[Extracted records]
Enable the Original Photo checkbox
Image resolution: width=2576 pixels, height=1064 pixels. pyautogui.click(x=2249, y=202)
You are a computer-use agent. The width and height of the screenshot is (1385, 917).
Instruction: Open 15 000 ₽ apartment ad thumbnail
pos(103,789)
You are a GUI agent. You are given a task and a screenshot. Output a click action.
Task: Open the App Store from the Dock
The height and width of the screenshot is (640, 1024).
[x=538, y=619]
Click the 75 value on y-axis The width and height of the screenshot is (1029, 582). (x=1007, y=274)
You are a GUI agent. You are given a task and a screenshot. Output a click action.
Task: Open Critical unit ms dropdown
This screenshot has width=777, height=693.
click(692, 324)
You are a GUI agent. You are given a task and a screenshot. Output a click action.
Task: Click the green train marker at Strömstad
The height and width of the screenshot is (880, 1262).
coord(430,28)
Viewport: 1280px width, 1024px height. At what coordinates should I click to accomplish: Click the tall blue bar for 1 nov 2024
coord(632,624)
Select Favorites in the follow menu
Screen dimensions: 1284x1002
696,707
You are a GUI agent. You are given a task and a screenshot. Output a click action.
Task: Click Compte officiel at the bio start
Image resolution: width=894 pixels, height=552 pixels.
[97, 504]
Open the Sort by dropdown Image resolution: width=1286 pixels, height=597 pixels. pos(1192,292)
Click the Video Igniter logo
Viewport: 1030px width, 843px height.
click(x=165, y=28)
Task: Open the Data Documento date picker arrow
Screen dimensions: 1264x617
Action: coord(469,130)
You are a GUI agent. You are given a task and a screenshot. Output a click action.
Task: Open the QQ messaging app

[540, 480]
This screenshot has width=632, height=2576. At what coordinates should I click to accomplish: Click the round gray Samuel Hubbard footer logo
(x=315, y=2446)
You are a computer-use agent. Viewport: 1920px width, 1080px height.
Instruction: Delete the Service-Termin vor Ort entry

> _What is expected_
Replace every "GUI agent" in the data above with "interface agent" and change nothing else.

> _Problem solution_
Enable the Original Photo checkbox
Image resolution: width=2576 pixels, height=1064 pixels. pyautogui.click(x=2249, y=202)
You are a computer-use agent. The width and height of the screenshot is (1385, 917).
Instruction: Open 15 000 ₽ apartment ad thumbnail
pos(103,789)
You are a interface agent. You are given a task and a screenshot. Output a click action.
Task: Open the App Store from the Dock
The height and width of the screenshot is (640, 1024).
[x=538, y=619]
Click the 75 value on y-axis The width and height of the screenshot is (1029, 582). (x=1007, y=274)
You are a interface agent. You are given a task and a screenshot. Output a click action.
Task: Open Critical unit ms dropdown
This screenshot has width=777, height=693.
click(692, 324)
You are a interface agent. You are given a task and a screenshot. Output a click action.
Task: Click the green train marker at Strömstad
The height and width of the screenshot is (880, 1262).
coord(430,28)
Viewport: 1280px width, 1024px height. At what coordinates should I click to accomplish: Click the tall blue bar for 1 nov 2024
coord(632,624)
Select Favorites in the follow menu
Screen dimensions: 1284x1002
696,707
You are a interface agent. You are given a task and a screenshot. Output a click action.
Task: Click Compte officiel at the bio start
Image resolution: width=894 pixels, height=552 pixels.
[97, 504]
Open the Sort by dropdown Image resolution: width=1286 pixels, height=597 pixels. pos(1192,292)
Click the Video Igniter logo
Viewport: 1030px width, 843px height.
click(x=165, y=28)
Task: Open the Data Documento date picker arrow
Screen dimensions: 1264x617
Action: coord(469,130)
You are a interface agent. You are given a task and a screenshot. Output a click action.
Task: Open the QQ messaging app

[540, 480]
This screenshot has width=632, height=2576. At what coordinates should I click to accomplish: Click the round gray Samuel Hubbard footer logo
(x=315, y=2446)
You are a computer-use agent. Viewport: 1920px width, 1080px height.
Instruction: Delete the Service-Termin vor Ort entry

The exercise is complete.